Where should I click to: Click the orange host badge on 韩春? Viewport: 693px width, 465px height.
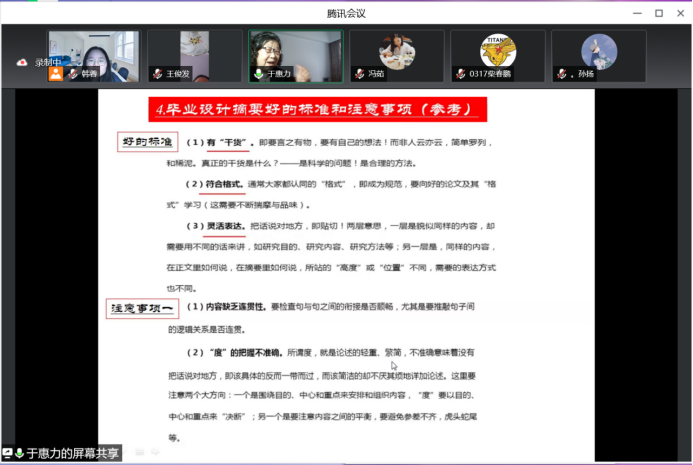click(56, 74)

...

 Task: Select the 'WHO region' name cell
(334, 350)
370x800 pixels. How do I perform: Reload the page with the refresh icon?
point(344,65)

==

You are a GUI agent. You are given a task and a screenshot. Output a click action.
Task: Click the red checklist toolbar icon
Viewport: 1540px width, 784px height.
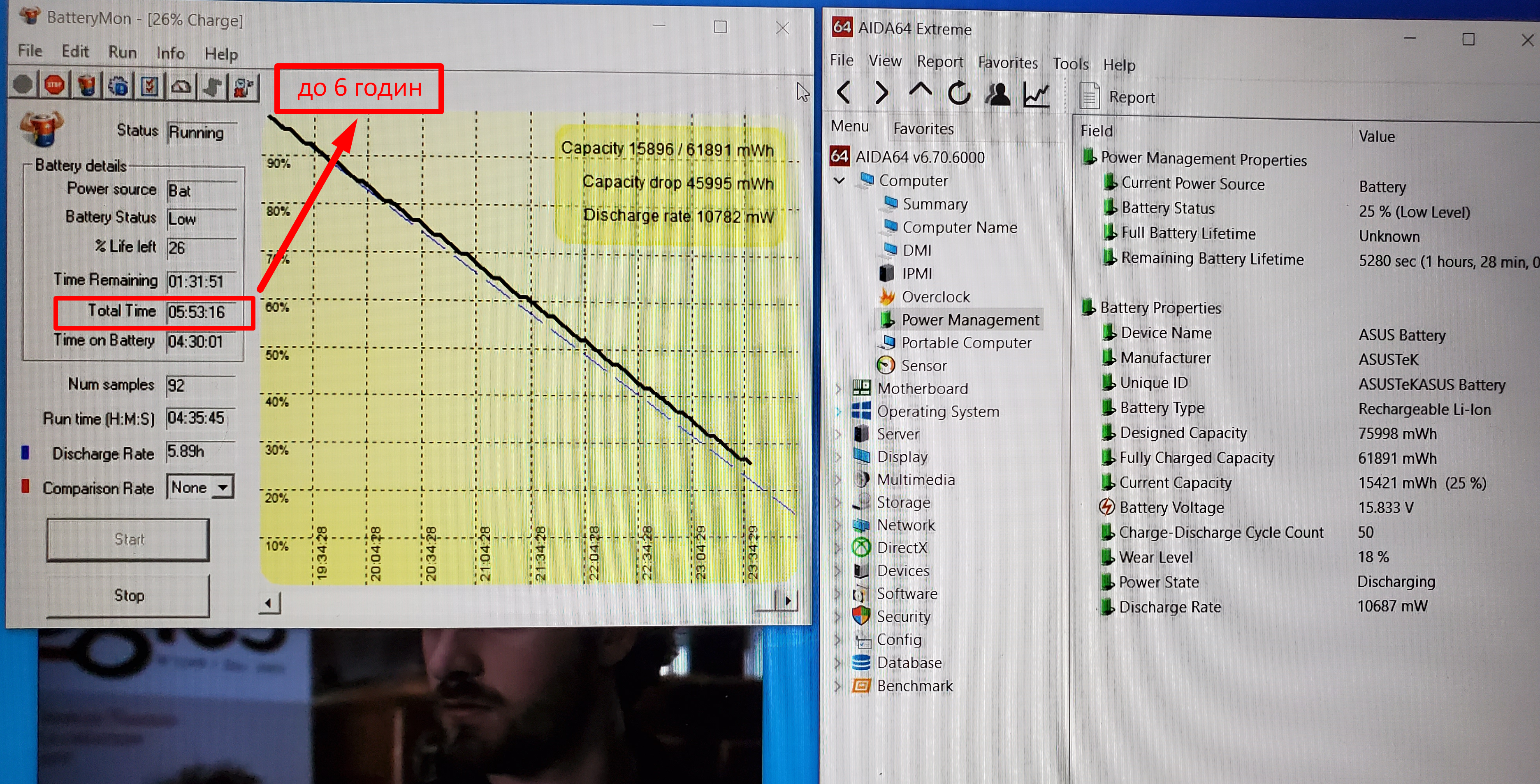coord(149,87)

§ Exercise goal
Give the items in the stretch from the line containing "You are a GUI" through the line containing "coord(149,87)" as a two-column CSV with the headers instruction and location. Make one row per item, put each value in a single quoted field with its line breaks turned into spaces, and leave the pictures out.

§ Solution to this task
instruction,location
"You are a GUI agent. You are given a task and a screenshot. Output a click action. Task: Click the red checklist toolbar icon Viewport: 1540px width, 784px height.","coord(149,87)"